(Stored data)
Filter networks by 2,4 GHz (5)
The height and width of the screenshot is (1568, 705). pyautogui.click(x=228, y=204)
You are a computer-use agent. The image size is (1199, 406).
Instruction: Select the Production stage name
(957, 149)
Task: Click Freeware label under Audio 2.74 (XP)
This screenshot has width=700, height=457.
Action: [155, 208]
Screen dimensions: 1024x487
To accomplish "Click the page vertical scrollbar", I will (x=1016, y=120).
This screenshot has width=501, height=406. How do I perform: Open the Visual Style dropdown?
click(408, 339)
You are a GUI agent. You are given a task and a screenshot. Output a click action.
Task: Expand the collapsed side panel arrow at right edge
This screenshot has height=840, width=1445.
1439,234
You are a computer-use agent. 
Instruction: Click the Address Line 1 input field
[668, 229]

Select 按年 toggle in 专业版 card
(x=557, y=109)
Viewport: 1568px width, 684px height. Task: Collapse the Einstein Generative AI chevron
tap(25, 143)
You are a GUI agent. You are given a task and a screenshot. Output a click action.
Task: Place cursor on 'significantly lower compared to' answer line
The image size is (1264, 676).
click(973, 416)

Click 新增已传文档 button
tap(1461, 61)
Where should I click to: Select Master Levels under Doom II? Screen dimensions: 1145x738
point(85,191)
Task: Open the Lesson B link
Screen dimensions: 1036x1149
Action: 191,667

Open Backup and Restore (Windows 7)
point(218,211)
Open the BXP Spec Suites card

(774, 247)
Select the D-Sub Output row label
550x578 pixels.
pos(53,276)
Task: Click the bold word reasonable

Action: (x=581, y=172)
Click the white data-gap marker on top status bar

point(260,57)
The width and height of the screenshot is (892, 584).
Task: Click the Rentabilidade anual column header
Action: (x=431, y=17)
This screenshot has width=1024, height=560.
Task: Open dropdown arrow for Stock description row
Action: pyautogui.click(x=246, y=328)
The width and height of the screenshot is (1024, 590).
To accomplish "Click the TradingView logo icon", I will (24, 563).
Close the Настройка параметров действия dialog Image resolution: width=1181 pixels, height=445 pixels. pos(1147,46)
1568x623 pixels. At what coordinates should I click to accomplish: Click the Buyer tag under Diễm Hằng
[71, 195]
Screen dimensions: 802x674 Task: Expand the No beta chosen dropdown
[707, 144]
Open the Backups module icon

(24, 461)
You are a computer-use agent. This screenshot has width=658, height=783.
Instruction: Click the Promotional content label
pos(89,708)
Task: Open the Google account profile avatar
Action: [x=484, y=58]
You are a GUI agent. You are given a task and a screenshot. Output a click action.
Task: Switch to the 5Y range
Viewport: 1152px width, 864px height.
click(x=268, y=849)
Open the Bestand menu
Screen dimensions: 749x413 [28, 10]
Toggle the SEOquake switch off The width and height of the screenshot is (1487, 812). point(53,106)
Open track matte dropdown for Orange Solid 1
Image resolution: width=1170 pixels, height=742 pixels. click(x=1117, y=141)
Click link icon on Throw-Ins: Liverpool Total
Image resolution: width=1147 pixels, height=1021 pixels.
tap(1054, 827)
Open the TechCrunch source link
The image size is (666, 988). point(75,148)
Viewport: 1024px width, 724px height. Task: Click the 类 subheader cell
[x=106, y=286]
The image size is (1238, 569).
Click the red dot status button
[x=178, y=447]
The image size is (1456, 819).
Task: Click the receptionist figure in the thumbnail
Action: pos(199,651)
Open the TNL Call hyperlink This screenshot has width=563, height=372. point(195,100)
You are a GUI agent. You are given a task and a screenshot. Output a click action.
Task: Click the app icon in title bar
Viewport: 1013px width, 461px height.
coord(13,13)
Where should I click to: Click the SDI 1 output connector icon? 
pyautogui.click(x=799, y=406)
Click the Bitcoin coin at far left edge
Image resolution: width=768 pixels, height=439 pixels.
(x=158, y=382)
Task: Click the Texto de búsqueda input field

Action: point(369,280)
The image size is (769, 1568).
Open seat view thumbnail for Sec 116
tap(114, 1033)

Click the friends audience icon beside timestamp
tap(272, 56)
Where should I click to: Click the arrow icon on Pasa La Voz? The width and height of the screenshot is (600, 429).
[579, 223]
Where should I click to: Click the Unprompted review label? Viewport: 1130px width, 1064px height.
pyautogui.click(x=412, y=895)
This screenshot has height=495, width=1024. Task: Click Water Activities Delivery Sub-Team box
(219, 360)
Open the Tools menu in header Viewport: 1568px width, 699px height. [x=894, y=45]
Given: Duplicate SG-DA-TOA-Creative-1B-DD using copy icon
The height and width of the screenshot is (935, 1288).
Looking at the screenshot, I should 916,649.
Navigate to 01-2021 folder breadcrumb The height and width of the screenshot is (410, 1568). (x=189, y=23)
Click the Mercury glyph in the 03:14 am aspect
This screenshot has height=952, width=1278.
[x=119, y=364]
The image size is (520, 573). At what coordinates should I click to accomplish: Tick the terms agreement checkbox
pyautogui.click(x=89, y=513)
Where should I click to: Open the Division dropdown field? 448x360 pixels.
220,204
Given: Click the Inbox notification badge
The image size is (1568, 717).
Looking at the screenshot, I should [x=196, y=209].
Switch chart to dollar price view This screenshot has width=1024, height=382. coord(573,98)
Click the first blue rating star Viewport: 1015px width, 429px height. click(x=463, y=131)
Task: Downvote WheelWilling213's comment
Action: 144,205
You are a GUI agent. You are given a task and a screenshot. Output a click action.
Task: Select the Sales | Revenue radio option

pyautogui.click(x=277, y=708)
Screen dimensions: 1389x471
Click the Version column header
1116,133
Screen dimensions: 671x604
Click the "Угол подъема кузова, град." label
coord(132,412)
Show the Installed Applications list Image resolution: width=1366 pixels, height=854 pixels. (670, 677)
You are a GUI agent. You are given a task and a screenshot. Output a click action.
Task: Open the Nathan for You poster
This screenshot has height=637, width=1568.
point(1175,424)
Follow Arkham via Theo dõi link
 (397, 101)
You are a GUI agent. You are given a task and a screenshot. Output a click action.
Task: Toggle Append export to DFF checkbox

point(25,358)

* [WORK ORDER] Please be sure to repeat every entry exactly.

* [COMPLETED EXERCISE]
Filter networks by 2,4 GHz (5)
The height and width of the screenshot is (1568, 705). pyautogui.click(x=228, y=204)
You are a computer-use agent. The image size is (1199, 406).
Instruction: Select the Production stage name
(957, 149)
Task: Click Freeware label under Audio 2.74 (XP)
This screenshot has width=700, height=457.
Action: [155, 208]
Screen dimensions: 1024x487
To accomplish "Click the page vertical scrollbar", I will (x=1016, y=120).
This screenshot has width=501, height=406. How do I perform: Open the Visual Style dropdown?
click(408, 339)
You are a GUI agent. You are given a task and a screenshot. Output a click action.
Task: Expand the collapsed side panel arrow at right edge
This screenshot has height=840, width=1445.
1439,234
You are a computer-use agent. 
Instruction: Click the Address Line 1 input field
[668, 229]

Select 按年 toggle in 专业版 card
(x=557, y=109)
Viewport: 1568px width, 684px height. Task: Collapse the Einstein Generative AI chevron
tap(25, 143)
You are a GUI agent. You are given a task and a screenshot. Output a click action.
Task: Place cursor on 'significantly lower compared to' answer line
The image size is (1264, 676).
click(973, 416)

Click 新增已传文档 button
tap(1461, 61)
Where should I click to: Select Master Levels under Doom II? Screen dimensions: 1145x738
point(85,191)
Task: Open the Lesson B link
Screen dimensions: 1036x1149
Action: 191,667

Open Backup and Restore (Windows 7)
point(218,211)
Open the BXP Spec Suites card

(774, 247)
Select the D-Sub Output row label
550x578 pixels.
pos(53,276)
Task: Click the bold word reasonable

Action: (x=581, y=172)
Click the white data-gap marker on top status bar

point(260,57)
The width and height of the screenshot is (892, 584).
Task: Click the Rentabilidade anual column header
Action: (x=431, y=17)
This screenshot has width=1024, height=560.
Task: Open dropdown arrow for Stock description row
Action: pyautogui.click(x=246, y=328)
The width and height of the screenshot is (1024, 590).
To accomplish "Click the TradingView logo icon", I will (24, 563).
Close the Настройка параметров действия dialog Image resolution: width=1181 pixels, height=445 pixels. pos(1147,46)
1568x623 pixels. At what coordinates should I click to accomplish: Click the Buyer tag under Diễm Hằng
[71, 195]
Screen dimensions: 802x674 Task: Expand the No beta chosen dropdown
[707, 144]
Open the Backups module icon

(24, 461)
You are a computer-use agent. This screenshot has width=658, height=783.
Instruction: Click the Promotional content label
pos(89,708)
Task: Open the Google account profile avatar
Action: [x=484, y=58]
You are a GUI agent. You are given a task and a screenshot. Output a click action.
Task: Switch to the 5Y range
Viewport: 1152px width, 864px height.
click(x=268, y=849)
Open the Bestand menu
Screen dimensions: 749x413 [28, 10]
Toggle the SEOquake switch off The width and height of the screenshot is (1487, 812). point(53,106)
Open track matte dropdown for Orange Solid 1
Image resolution: width=1170 pixels, height=742 pixels. click(x=1117, y=141)
Click link icon on Throw-Ins: Liverpool Total
Image resolution: width=1147 pixels, height=1021 pixels.
tap(1054, 827)
Open the TechCrunch source link
The image size is (666, 988). point(75,148)
Viewport: 1024px width, 724px height. Task: Click the 类 subheader cell
[x=106, y=286]
The image size is (1238, 569).
Click the red dot status button
[x=178, y=447]
The image size is (1456, 819).
Task: Click the receptionist figure in the thumbnail
Action: pos(199,651)
Open the TNL Call hyperlink This screenshot has width=563, height=372. point(195,100)
You are a GUI agent. You are given a task and a screenshot. Output a click action.
Task: Click the app icon in title bar
Viewport: 1013px width, 461px height.
coord(13,13)
Where should I click to: Click the SDI 1 output connector icon? 
pyautogui.click(x=799, y=406)
Click the Bitcoin coin at far left edge
Image resolution: width=768 pixels, height=439 pixels.
(x=158, y=382)
Task: Click the Texto de búsqueda input field

Action: point(369,280)
The image size is (769, 1568).
Open seat view thumbnail for Sec 116
tap(114, 1033)

Click the friends audience icon beside timestamp
tap(272, 56)
Where should I click to: Click the arrow icon on Pasa La Voz? The width and height of the screenshot is (600, 429).
[579, 223]
Where should I click to: Click the Unprompted review label? Viewport: 1130px width, 1064px height.
pyautogui.click(x=412, y=895)
This screenshot has height=495, width=1024. Task: Click Water Activities Delivery Sub-Team box
(219, 360)
Open the Tools menu in header Viewport: 1568px width, 699px height. [x=894, y=45]
Given: Duplicate SG-DA-TOA-Creative-1B-DD using copy icon
The height and width of the screenshot is (935, 1288).
Looking at the screenshot, I should 916,649.
Navigate to 01-2021 folder breadcrumb The height and width of the screenshot is (410, 1568). (x=189, y=23)
Click the Mercury glyph in the 03:14 am aspect
This screenshot has height=952, width=1278.
[x=119, y=364]
The image size is (520, 573). At what coordinates should I click to accomplish: Tick the terms agreement checkbox
pyautogui.click(x=89, y=513)
Where should I click to: Open the Division dropdown field? 448x360 pixels.
220,204
Given: Click the Inbox notification badge
The image size is (1568, 717).
Looking at the screenshot, I should [x=196, y=209].
Switch chart to dollar price view This screenshot has width=1024, height=382. coord(573,98)
Click the first blue rating star Viewport: 1015px width, 429px height. click(x=463, y=131)
Task: Downvote WheelWilling213's comment
Action: 144,205
You are a GUI agent. You are given a task and a screenshot. Output a click action.
Task: Select the Sales | Revenue radio option

pyautogui.click(x=277, y=708)
Screen dimensions: 1389x471
Click the Version column header
1116,133
Screen dimensions: 671x604
Click the "Угол подъема кузова, град." label
coord(132,412)
Show the Installed Applications list Image resolution: width=1366 pixels, height=854 pixels. (670, 677)
You are a GUI agent. You are given a task and a screenshot. Output a click action.
Task: Open the Nathan for You poster
This screenshot has height=637, width=1568.
point(1175,424)
Follow Arkham via Theo dõi link
 (397, 101)
You are a GUI agent. You are given a task and a screenshot. Output a click action.
Task: Toggle Append export to DFF checkbox

point(25,358)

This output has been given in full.